REQUIRED WORK =
a) In the AIDS conference article below, condense the paragraph that begins "As the leading global development institution" into a short bulleted list that keeps its main points.
b) According to the AIDS conference article below, in what year did Dr. Francoise Barre-Sinoussi become a Nobel laureate?

DOCUMENT EXCERPT =
After the AIDS Conference, a Renewed Push
Barrington M. Salmon | , WI Staff Writer | 8/8/2012, 3:38 p.m.
Incoming president of the International AIDS Society, Dr. Francoise Barre-Sinoussi said it is integral to apply what is being learned about HIV/AIDS from a scientific standpoint.
"I am a scientist. Like most of my colleagues, my whole career has been guided by the unique idea of contributing to human health improvement and in particular in the field of HIV for the past 30 years," said the 2008 Nobel laureate during an address to delegates. "I believe that implementing scientific evidences and best practices at every level of the HIV response is the way to ultimately tackle the epidemic. Scientific discoveries are meaningless if they remain in publications and drawers."
The conference brought together disparate groups and individuals united around the theme of stamping out AIDS.
World Bank President Dr. Jim Yong Kim said the end of AIDS, an idea once regarded "idealistic and outrageous" is actually within reach.
"Today marks the first time that a president of the World Bank Group has addressed the International AIDS Conference," he said early last week. I'm here because I know what this movement is capable of achieving. I'm here to bring you both a pledge and a challenge. I pledge that the World Bank will work tirelessly with all of you here to drive the AIDS fight forward until we win."
Kim said there is much the Bank can learn and apply to its efforts to reduce and eliminate poverty globally.
"As the leading global development institution, the World Bank is concerned with all aspects of development, all the dimensions that are united in the eight Millennium Development Goals. We know that development challenges are interdependent. And yet our approaches to these problems often remain fragmented, limiting our vision and our results."

Stored data
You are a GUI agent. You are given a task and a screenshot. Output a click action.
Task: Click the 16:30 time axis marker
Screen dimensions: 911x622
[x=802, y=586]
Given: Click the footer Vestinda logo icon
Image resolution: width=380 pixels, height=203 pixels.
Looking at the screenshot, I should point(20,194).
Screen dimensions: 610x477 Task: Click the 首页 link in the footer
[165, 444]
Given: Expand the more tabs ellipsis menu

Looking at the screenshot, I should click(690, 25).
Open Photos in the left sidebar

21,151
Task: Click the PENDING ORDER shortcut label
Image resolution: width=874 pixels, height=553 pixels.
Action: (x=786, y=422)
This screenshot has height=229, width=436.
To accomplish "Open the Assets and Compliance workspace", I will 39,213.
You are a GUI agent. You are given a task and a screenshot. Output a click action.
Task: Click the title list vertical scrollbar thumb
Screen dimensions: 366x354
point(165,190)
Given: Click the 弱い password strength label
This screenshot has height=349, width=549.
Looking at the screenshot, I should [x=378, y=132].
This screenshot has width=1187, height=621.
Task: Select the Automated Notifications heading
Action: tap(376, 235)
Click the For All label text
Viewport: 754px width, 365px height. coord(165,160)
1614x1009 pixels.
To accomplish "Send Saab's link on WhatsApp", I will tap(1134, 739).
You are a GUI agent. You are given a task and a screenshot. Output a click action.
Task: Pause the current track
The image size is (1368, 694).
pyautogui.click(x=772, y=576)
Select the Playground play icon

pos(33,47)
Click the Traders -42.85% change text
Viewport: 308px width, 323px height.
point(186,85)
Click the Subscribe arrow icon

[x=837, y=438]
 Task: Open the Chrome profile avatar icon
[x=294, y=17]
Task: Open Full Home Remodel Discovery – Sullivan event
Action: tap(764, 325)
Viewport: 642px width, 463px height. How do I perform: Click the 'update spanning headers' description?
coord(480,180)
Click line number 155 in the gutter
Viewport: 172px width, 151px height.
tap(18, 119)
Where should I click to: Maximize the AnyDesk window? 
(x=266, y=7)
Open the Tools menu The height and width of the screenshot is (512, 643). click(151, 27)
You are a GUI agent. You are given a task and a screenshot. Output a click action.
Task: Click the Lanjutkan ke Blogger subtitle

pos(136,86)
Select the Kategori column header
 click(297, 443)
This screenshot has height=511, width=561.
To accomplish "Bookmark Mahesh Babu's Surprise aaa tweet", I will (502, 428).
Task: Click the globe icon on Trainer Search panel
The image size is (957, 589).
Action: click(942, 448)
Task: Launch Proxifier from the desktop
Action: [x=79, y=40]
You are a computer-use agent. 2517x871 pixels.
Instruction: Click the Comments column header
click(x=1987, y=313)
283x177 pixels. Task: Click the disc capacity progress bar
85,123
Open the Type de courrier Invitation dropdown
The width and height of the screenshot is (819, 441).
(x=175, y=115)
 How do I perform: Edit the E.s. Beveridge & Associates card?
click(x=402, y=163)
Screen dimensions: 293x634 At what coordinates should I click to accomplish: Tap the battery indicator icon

ANSWERS FOR THIS EXERCISE =
a)
- The World Bank is the leading global development institution and is concerned with all aspects of development, including every dimension of the eight Millennium Development Goals.
- Development challenges are interdependent.
- Approaches to these problems often remain fragmented, which limits both vision and results.

b) She is the 2008 Nobel laureate.